How to Break Down Administration Silos for Cybersecurity
This article was originally published on EdTechMagazine.
Think the responsibility for data security and privacy rests only with IT staff? Think again.
What is your district’s cybersecurity plan? What happens when there is a data breach?
What are the current cybersecurity vulnerabilities that need to be addressed? What are plans for upcoming staff professional development related to cybersecurity? What are the policies and processes for vetting educational apps and software used in the classroom?
Administrators, can you and members of your team, aside from the IT professionals, answer these questions? If not, it’s a problem.
That’s because there is shared responsibility for district cybersecurity, starting at the top. Superintendents are crucial to district cybersecurity efforts. They establish “student data privacy as a priority for the district,” according to the Trusted Learning Environment Seal Program from the Consortium for School Networking (CoSN). They also provide resources, ensure stakeholders such as parents and other community members are informed about the district privacy program, among other things.
It’s no secret that K–12 school districts are not only frequent targets for cyberthieves — a problem exacerbated by their persistent challenges with resources (time, money and personnel). There’s also a point experts frequently make about cybersecurity for K–12 schools and districts: The primary issues start with people.

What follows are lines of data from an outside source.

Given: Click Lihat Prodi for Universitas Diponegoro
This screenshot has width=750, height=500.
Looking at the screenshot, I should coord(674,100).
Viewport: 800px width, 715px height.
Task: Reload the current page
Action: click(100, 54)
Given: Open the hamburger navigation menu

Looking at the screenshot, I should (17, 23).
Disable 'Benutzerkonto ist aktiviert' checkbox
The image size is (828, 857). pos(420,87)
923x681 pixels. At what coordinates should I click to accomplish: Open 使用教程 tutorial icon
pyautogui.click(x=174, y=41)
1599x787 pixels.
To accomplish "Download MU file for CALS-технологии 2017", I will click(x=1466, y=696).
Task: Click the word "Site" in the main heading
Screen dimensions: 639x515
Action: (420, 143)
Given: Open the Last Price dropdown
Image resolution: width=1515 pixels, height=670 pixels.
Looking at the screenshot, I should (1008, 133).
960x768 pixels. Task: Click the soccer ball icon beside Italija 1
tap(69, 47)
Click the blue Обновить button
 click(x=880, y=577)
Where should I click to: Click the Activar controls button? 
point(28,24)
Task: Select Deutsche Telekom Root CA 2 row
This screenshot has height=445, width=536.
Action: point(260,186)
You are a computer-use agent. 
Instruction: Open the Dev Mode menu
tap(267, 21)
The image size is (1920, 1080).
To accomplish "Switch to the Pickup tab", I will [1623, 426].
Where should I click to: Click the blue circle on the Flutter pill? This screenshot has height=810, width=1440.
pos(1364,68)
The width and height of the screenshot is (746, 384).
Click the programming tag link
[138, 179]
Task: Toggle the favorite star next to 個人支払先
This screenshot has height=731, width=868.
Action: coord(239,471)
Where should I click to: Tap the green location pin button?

In other words, it’s people who click links in sketchy emails and exhibit haphazard cyberhygiene. People, particularly administrators, also take a hands-off approach to cybersecurity, leaving the bulk of the work — and the concern — to IT pros.
Districts don’t offer regular cybersecurity training to staff. IT teams and curriculum administrators don’t collaborate on digital citizenship instruction for students. Administrators don’t support IT teams’ cybersecurity efforts nor work to create a culture of security.
And the problems persist.
Boost Stakeholder Engagement in Cybersecurity
There are numerous ways administrators can break down silos among IT, operations and curriculum for a team approach to cybersecurity. Here are a few examples of ways to get started.
Ask questions and stay informed — and encourage others to do the same. One simple thing administrators, as well as other school leaders and educators, can do is to inform themselves about cybersecurity. This doesn’t mean they need to be technology experts. But they can start by asking questions about relevant procedures and what the current response is to data breaches or other cyber incidents, advised Amy McLaughlin, a CoSN cybersecurity project director, during a session at the 2020 Future of Education Technology Conference in Miami. (CoSN offers a framework called Building an Effective Technology Team.)
Administrators could also participate in district threat assessments and offer buy-in as well as other support. As appropriate, include other stakeholders in those conversations.
Vet software and mobile apps used in the classroom. In a 2019 Gallup survey, 53 percent of teachers reported that their students use digital learning tools every day to learn. About 7 in 10 students said they use such tools outside of school for schoolwork at least a few days a week, Gallup reported. Given the popularity of one-to-one computing initiatives in schools and the proliferation of internet-connected devices, it’s important to be vigilant about the information shared as well as related risks. The education privacy website FerpaSherpa suggests questions to ask when evaluating an app, website, product or service, such as whether it collects personally identifiable information. Ratings might also be available on sites such as Common Sense Media.
Train, support and be vigilant. Send educators, including teachers, to education technology conferences to learn best practices and obtain information they can later share with peers. IT professionals and educators can work together on digital citizenship instruction for students (as well as faculty and staff). Offer regular, progressive training and foster conversations about cybersecurity best practices.
Another good idea is to deploy artificial intelligence. Content filtering tools, such as those from Lightspeed Systems, not only help block students’ access to harmful content but also include privacy features that can support protecting sensitive information.
Costs and Benefits of Investing in Cybersafety
Understand that cybersecurity affects all areas of a district and school, from networking and payroll to the classroom. There also are regulatory concerns, such as FERPA, and an increasing number of laws pertaining to data privacy and security.
Last year, at least 43 states and Puerto Rico “introduced or considered close to 300 bills or resolutions that deal significantly with cybersecurity,” according to the National Conference of State Legislatures. Georgia lawmakers, for example, approved appropriations for cybersecurity training and related initiatives in schools, according to NCSL.
Schools and districts can’t afford to be lax about security. That’s true because of the costs of mitigating breaches, lost instruction time, damaged or compromised data as well as taking a blow in terms of public perception and trust.
Investing in a team approach to cybersafety now will pay off in the long run.